Dataset excerpts:
☆ ☆ ☆
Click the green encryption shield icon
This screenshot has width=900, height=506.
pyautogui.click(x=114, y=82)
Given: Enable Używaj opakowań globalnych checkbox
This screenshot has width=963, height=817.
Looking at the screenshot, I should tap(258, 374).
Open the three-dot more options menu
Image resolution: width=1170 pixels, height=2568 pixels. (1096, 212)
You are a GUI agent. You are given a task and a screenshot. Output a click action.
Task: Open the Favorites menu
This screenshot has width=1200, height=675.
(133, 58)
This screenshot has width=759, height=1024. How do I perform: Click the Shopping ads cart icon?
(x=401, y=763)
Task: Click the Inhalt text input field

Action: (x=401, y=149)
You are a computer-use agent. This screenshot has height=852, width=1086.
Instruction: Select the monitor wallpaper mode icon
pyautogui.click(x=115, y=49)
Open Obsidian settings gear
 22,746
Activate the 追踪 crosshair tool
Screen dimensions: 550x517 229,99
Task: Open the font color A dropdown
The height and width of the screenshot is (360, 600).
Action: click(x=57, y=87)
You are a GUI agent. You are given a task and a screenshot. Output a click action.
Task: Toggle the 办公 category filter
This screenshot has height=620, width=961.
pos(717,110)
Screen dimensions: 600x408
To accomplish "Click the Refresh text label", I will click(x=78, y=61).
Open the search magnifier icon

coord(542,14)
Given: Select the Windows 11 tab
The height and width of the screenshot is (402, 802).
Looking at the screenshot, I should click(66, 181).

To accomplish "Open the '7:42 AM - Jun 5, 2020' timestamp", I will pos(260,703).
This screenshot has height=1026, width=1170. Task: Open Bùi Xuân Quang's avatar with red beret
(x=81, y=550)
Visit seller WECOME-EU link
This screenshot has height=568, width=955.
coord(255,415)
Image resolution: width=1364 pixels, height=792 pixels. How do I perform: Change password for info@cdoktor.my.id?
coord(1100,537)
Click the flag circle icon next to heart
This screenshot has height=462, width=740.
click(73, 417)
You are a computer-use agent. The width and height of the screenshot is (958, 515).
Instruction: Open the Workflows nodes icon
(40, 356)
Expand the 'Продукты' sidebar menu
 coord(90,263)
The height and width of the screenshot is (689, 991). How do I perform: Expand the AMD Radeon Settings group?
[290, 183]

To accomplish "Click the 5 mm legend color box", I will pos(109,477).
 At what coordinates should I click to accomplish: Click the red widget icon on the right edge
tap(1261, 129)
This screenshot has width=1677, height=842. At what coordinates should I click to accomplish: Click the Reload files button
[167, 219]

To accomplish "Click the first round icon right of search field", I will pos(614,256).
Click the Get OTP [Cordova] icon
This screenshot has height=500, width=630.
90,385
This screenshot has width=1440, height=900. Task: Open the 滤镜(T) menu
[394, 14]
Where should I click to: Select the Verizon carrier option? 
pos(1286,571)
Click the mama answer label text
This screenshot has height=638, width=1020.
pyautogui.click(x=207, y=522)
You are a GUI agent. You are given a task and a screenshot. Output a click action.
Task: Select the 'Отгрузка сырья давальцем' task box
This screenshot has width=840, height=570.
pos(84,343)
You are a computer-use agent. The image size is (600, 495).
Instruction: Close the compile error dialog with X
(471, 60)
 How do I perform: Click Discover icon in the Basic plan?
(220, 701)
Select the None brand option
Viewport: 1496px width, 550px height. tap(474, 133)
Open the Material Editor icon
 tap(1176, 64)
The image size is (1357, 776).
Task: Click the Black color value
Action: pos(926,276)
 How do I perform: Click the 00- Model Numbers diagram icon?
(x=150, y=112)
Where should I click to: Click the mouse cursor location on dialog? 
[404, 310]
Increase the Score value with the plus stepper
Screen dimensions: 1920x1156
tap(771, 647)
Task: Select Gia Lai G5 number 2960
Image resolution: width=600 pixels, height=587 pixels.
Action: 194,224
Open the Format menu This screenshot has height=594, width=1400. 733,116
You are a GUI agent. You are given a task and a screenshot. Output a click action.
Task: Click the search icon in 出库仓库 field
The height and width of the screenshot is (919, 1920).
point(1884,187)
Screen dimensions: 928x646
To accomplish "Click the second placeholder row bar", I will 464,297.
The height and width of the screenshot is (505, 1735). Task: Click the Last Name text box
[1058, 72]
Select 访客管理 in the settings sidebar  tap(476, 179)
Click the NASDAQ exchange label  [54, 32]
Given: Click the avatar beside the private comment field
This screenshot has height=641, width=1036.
☆ ☆ ☆
### WHAT THE TASK ASKS
Output all preceding records character for character.

### EXERCISE OUTPUT
Click the green encryption shield icon
This screenshot has width=900, height=506.
pyautogui.click(x=114, y=82)
Given: Enable Używaj opakowań globalnych checkbox
This screenshot has width=963, height=817.
Looking at the screenshot, I should tap(258, 374).
Open the three-dot more options menu
Image resolution: width=1170 pixels, height=2568 pixels. (1096, 212)
You are a GUI agent. You are given a task and a screenshot. Output a click action.
Task: Open the Favorites menu
This screenshot has width=1200, height=675.
(133, 58)
This screenshot has width=759, height=1024. How do I perform: Click the Shopping ads cart icon?
(x=401, y=763)
Task: Click the Inhalt text input field

Action: (x=401, y=149)
You are a computer-use agent. This screenshot has height=852, width=1086.
Instruction: Select the monitor wallpaper mode icon
pyautogui.click(x=115, y=49)
Open Obsidian settings gear
 22,746
Activate the 追踪 crosshair tool
Screen dimensions: 550x517 229,99
Task: Open the font color A dropdown
The height and width of the screenshot is (360, 600).
Action: click(x=57, y=87)
You are a GUI agent. You are given a task and a screenshot. Output a click action.
Task: Toggle the 办公 category filter
This screenshot has height=620, width=961.
pos(717,110)
Screen dimensions: 600x408
To accomplish "Click the Refresh text label", I will click(x=78, y=61).
Open the search magnifier icon

coord(542,14)
Given: Select the Windows 11 tab
The height and width of the screenshot is (402, 802).
Looking at the screenshot, I should click(66, 181).

To accomplish "Open the '7:42 AM - Jun 5, 2020' timestamp", I will pos(260,703).
This screenshot has height=1026, width=1170. Task: Open Bùi Xuân Quang's avatar with red beret
(x=81, y=550)
Visit seller WECOME-EU link
This screenshot has height=568, width=955.
coord(255,415)
Image resolution: width=1364 pixels, height=792 pixels. How do I perform: Change password for info@cdoktor.my.id?
coord(1100,537)
Click the flag circle icon next to heart
This screenshot has height=462, width=740.
click(73, 417)
You are a computer-use agent. The width and height of the screenshot is (958, 515).
Instruction: Open the Workflows nodes icon
(40, 356)
Expand the 'Продукты' sidebar menu
 coord(90,263)
The height and width of the screenshot is (689, 991). How do I perform: Expand the AMD Radeon Settings group?
[290, 183]

To accomplish "Click the 5 mm legend color box", I will pos(109,477).
 At what coordinates should I click to accomplish: Click the red widget icon on the right edge
tap(1261, 129)
This screenshot has width=1677, height=842. At what coordinates should I click to accomplish: Click the Reload files button
[167, 219]

To accomplish "Click the first round icon right of search field", I will pos(614,256).
Click the Get OTP [Cordova] icon
This screenshot has height=500, width=630.
90,385
This screenshot has width=1440, height=900. Task: Open the 滤镜(T) menu
[394, 14]
Where should I click to: Select the Verizon carrier option? 
pos(1286,571)
Click the mama answer label text
This screenshot has height=638, width=1020.
pyautogui.click(x=207, y=522)
You are a GUI agent. You are given a task and a screenshot. Output a click action.
Task: Select the 'Отгрузка сырья давальцем' task box
This screenshot has width=840, height=570.
pos(84,343)
You are a computer-use agent. The image size is (600, 495).
Instruction: Close the compile error dialog with X
(471, 60)
 How do I perform: Click Discover icon in the Basic plan?
(220, 701)
Select the None brand option
Viewport: 1496px width, 550px height. tap(474, 133)
Open the Material Editor icon
 tap(1176, 64)
The image size is (1357, 776).
Task: Click the Black color value
Action: pos(926,276)
 How do I perform: Click the 00- Model Numbers diagram icon?
(x=150, y=112)
Where should I click to: Click the mouse cursor location on dialog? 
[404, 310]
Increase the Score value with the plus stepper
Screen dimensions: 1920x1156
tap(771, 647)
Task: Select Gia Lai G5 number 2960
Image resolution: width=600 pixels, height=587 pixels.
Action: 194,224
Open the Format menu This screenshot has height=594, width=1400. 733,116
You are a GUI agent. You are given a task and a screenshot. Output a click action.
Task: Click the search icon in 出库仓库 field
The height and width of the screenshot is (919, 1920).
point(1884,187)
Screen dimensions: 928x646
To accomplish "Click the second placeholder row bar", I will 464,297.
The height and width of the screenshot is (505, 1735). Task: Click the Last Name text box
[1058, 72]
Select 访客管理 in the settings sidebar  tap(476, 179)
Click the NASDAQ exchange label  [54, 32]
Given: Click the avatar beside the private comment field
This screenshot has height=641, width=1036.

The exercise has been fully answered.